取り組む課題:
1: 債券型ファンドの本文のうち、「債券型ファンドとは何か?その基本的な仕組み」という語句を含む箇所から書き始め、「る。主な特徴は以下の通りだ。」の直後で止めて、一字一句たがえずに書き写すこと。
2: 債券型ファンドの本文によれば、債券型ファンドの主な収益は何か。
3: 債券型ファンドの本文を、最後の文の次から書き継ぐこと。

提示された本文:
□ □ □ □ □
NISAでこそ輝く「守りの投資」:債券型ファンドがポートフォリオのリスク分散に不可欠な理由

投稿者: | 2025年12月6日

NISAは「攻め」だけではない?「守りの投資」の重要性

2024年から始まった新NISA(少額投資非課税制度)は、その非課税枠の大きさから、株式投資信託などを活用した積極的な資産形成、いわゆる「攻め」の投資に注目が集まりがちである。しかし、長期的な視点で安定した資産を築くためには、攻めと同様に「守り」の視点が不可欠となる。資産全体をポートフォリオとして捉え、攻めと守りのバランスを最適化することこそ、賢明な投資家の戦略と言えるだろう。そして、その守りの投資の中核を担うのが、今回解説する「債券型ファンド」である。

債券型ファンドとは何か?その基本的な仕組み

まず、投資信託の議論の前に「債券」そのものについて理解を深める必要がある。債券とは、国や地方公共団体、企業など(発行体)が、投資家から資金を借り入れるために発行する「借用証書」のようなものである。

債券の基本的な特徴

投資家は債券を購入することで発行体にお金を貸し、その見返りとして定期的に利子を受け取ることができる。そして、あらかじめ定められた満期日(償還日)を迎えると、投資した元本(額面金額)が返還されるのが原則だ。発行体が財政破綻しない限り元本割れのリスクは低いとされ、株式に比べて価格変動が穏やかなのが最大の特徴である。

債券型ファンドの役割

債券型ファンドとは、その名の通り、運用の専門家が投資家から集めた資金を元に、国内外の複数の債券に投資する投資信託のことである。個人で多種多様な債券を買い集めるのは困難だが、投資信託を利用すれば、少額から手軽に分散された債券ポートフォリオを構築できる。主な特徴は以下の通りだ。

  • 分散による信用リスクの低減:多数の債券に投資することで、特定の債券がデフォルト(債務不履行)に陥った場合の影響を限定的にできる。
  • 安定した収益源:主な収益は、保有する債券から得られる利子収入(インカムゲイン)である。これにより、安定した分配金が期待できる。
  • 価格変動による利益:金利の変動などにより債券の市場価格が変動するため、売買による利益(キャピタルゲイン)も狙えるが、株式に比べるとその変動幅は小さい。

なぜ今、債券型ファンドがポートフォリオに必要なのか

では、なぜNISAという非課税メリットを享受できる制度において、比較的リターンの穏やかな債券型ファンドを組み入れる意義があるのだろうか。その答えは「リスク分散」という投資の基本原則にある。
□ □ □ □ □
データ:
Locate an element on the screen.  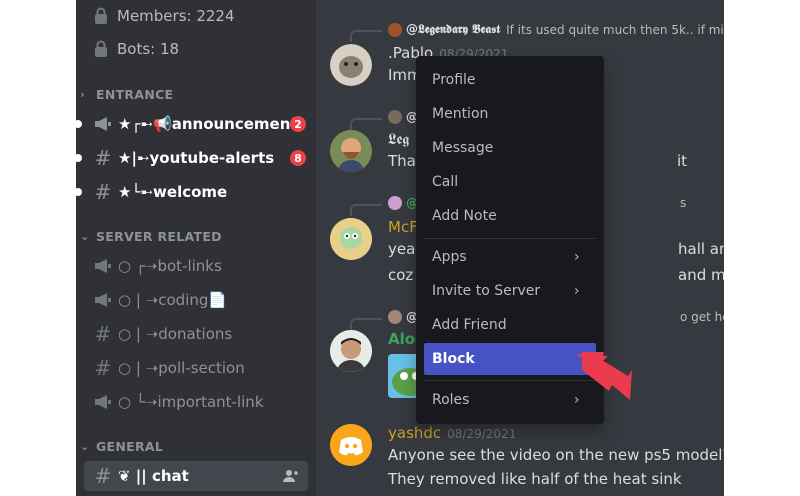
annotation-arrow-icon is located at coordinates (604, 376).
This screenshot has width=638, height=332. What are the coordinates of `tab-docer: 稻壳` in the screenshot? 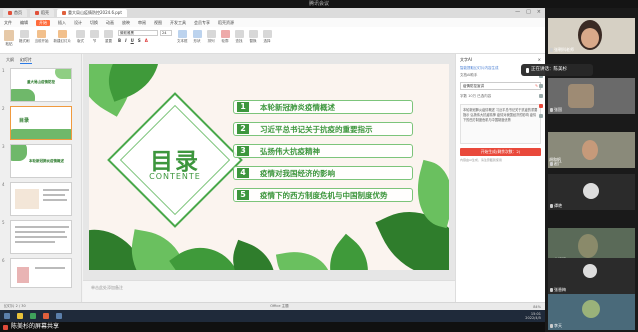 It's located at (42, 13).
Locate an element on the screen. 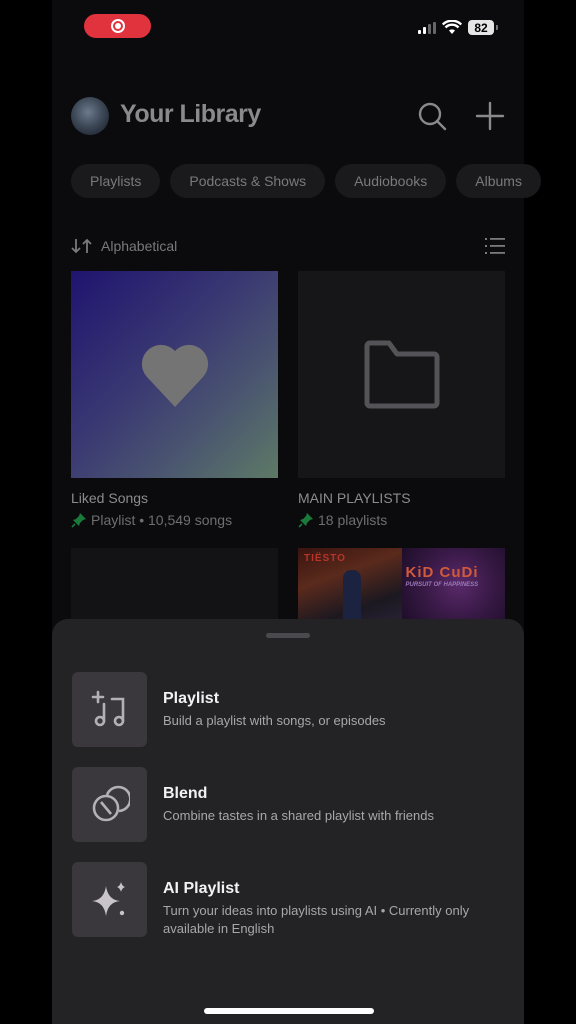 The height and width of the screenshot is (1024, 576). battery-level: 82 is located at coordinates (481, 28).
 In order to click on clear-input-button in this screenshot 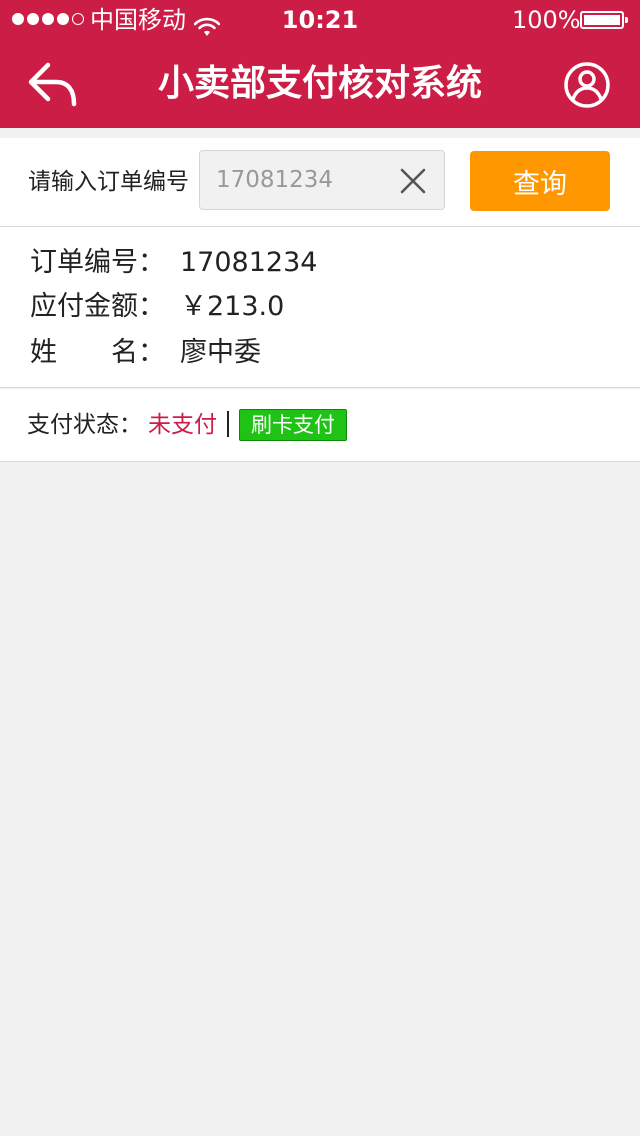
□ □ □ □ □
解答文:
1:
債券型ファンドとは何か?その基本的な仕組み

まず、投資信託の議論の前に「債券」そのものについて理解を深める必要がある。債券とは、国や地方公共団体、企業など(発行体)が、投資家から資金を借り入れるために発行する「借用証書」のようなものである。

債券の基本的な特徴

投資家は債券を購入することで発行体にお金を貸し、その見返りとして定期的に利子を受け取ることができる。そして、あらかじめ定められた満期日(償還日)を迎えると、投資した元本(額面金額)が返還されるのが原則だ。発行体が財政破綻しない限り元本割れのリスクは低いとされ、株式に比べて価格変動が穏やかなのが最大の特徴である。

債券型ファンドの役割

債券型ファンドとは、その名の通り、運用の専門家が投資家から集めた資金を元に、国内外の複数の債券に投資する投資信託のことである。個人で多種多様な債券を買い集めるのは困難だが、投資信託を利用すれば、少額から手軽に分散された債券ポートフォリオを構築できる。主な特徴は以下の通りだ。

2: 保有する債券から得られる利子収入(インカムゲイン)である。

3:
株式との「負の相関」によるリスク分散効果

投資の世界には「卵を一つのカゴに盛るな」という格言がある。これは、すべての資産を一つの投資対象に集中させると、それが下落した際に大きな損失を被るため、複数の異なる値動きをする資産に分散すべきだという教えだ。
ここで重要になるのが、株式と債券の値動きの関係性である。一般的に、景気が良く企業の業績拡大が期待される局面では、株価は上昇しやすい。一方で、このような状況では金利が上昇し、債券価格は下落する傾向がある。
逆に、景気が後退し先行きが不透明になると、投資家はリスクを避けるため株式を売り、より安全とされる国債などの債券を購入する動きが強まる。その結果、株価は下落し、債券価格は上昇する傾向が見られる。このように、株式と債券は異なる値動き(負の相関または低い相関)をすることが多い。この性質を利用し、ポートフォリオに両方を組み入れることで、片方の資産が下落した際にもう片方の資産がその下落を補い、資産全体の値動きを安定させる効果、すなわちリスク分散効果が期待できるのである。

精神的な安定をもたらす「守りの投資」

株式市場は時に大きく変動する。株式100%のポートフォリオでは、暴落局面で資産価値が大きく目減りし、不安から狼狽売りをしてしまう投資家も少なくない。しかし、ポートフォリオの一部に値動きの安定した債券型ファンドを組み入れておけば、資産全体の減少率を抑えることができる。この「クッション」の存在が、市場の混乱期においても冷静な判断を保つための精神的な支えとなり、長期的な投資の継続を可能にするのだ。これこそが守りの投資の真価と言えるだろう。

NISAで債券型ファンドを選ぶ際の注意点

債券型ファンドをポートフォリオに加えることを決めたら、次は具体的な商品選びとなる。いくつかの注意点を押さえておきたい。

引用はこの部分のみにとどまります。